◆ **Dataset**
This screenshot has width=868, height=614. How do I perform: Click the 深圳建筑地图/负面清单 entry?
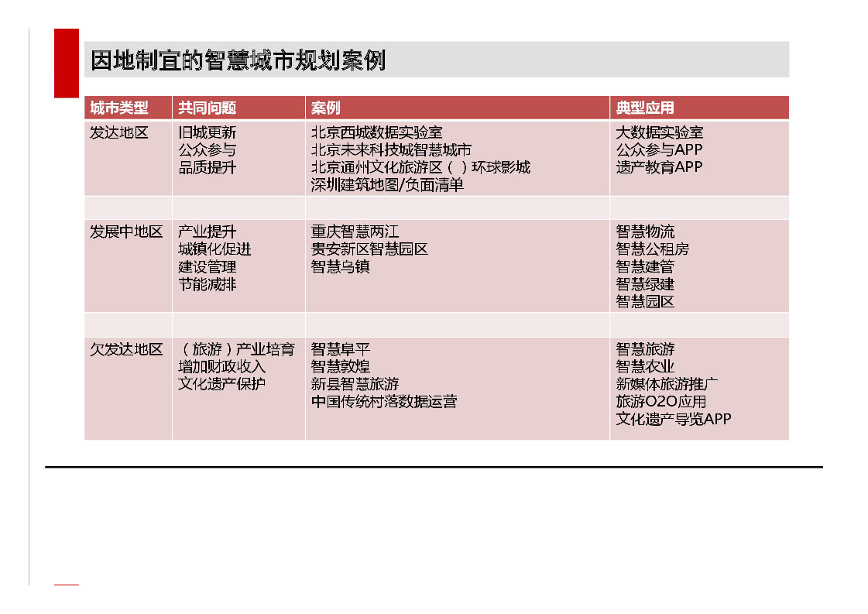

---

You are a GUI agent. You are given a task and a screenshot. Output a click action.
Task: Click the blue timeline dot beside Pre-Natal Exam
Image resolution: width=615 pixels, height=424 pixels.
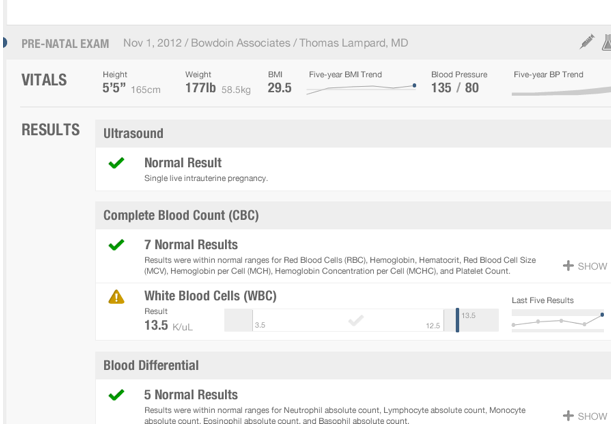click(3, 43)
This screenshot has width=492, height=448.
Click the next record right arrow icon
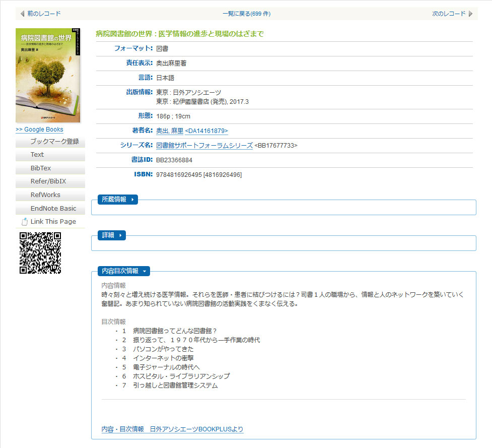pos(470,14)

◆ **Activity**
In the entries above, some lines may contain the string "screenshot"; report how many, without additional comment.

◆ **Reply to the exercise**
3